Riluzole is used clinically in patients with amyotrophic lateral sclerosis. As oxidative stress, in addition to excitotoxicity, may be a major mechanism of motoneuron degeneration in patients with amyotrophic lateral sclerosis, we examined whether riluzole protects against nonexcitotoxic oxidative injury. Probably reflecting its weak antiexcitotoxic effects, riluzole (1-30 μM) attenuated submaximal neuronal death induced by 24-h exposure to 30 μM kainate or NMDA, but not that by 100 μM NMDA, in cortical cultures. Riluzole also attenuated nonexcitotoxic oxidative injury induced by exposure to FeCl₃ in the presence of MK-801 and CNQX. Consistent with its antioxidative effects, riluzole reduced Fe³⁺-induced lipid peroxidation, and inhibited cytosolic phospholipase A₂. By contrast, riluzole did not attenuate neuronal apoptosis induced by staurosporine.
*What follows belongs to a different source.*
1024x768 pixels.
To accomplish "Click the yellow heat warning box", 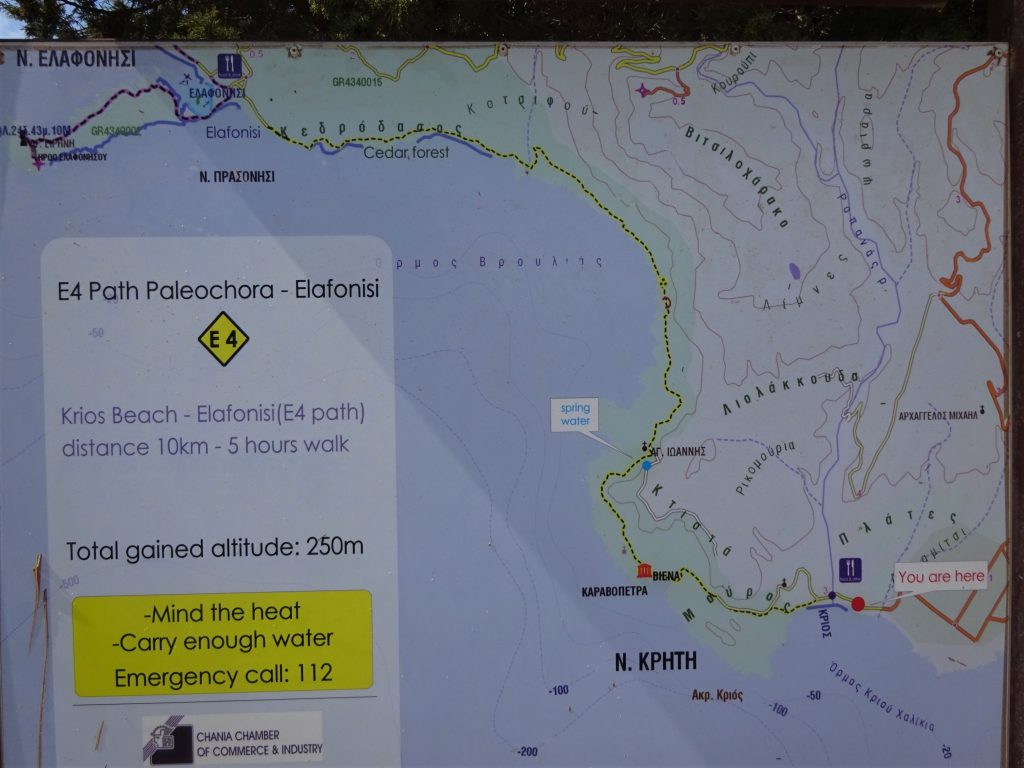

Rather unexpectedly, 24-48-h exposure to 100-300 μM riluzole induced neuronal death accompanied by nuclear and DNA fragmentations, which was attenuated by caspase inhibitor carbobenzyloxy-Val-Ala-Asp-fluoromethyl ketone but not by protein synthesis inhibitor cycloheximide. The present study demonstrates that riluzole has direct antioxidative actions, perhaps in part by inhibiting phospholipase A₂. However, in the same neurons, riluzole paradoxically induces neuronal apoptosis in a caspase-sensitive manner. Considering current clinical use of riluzole, further studies are warranted to investigate its potential cytolethal effects.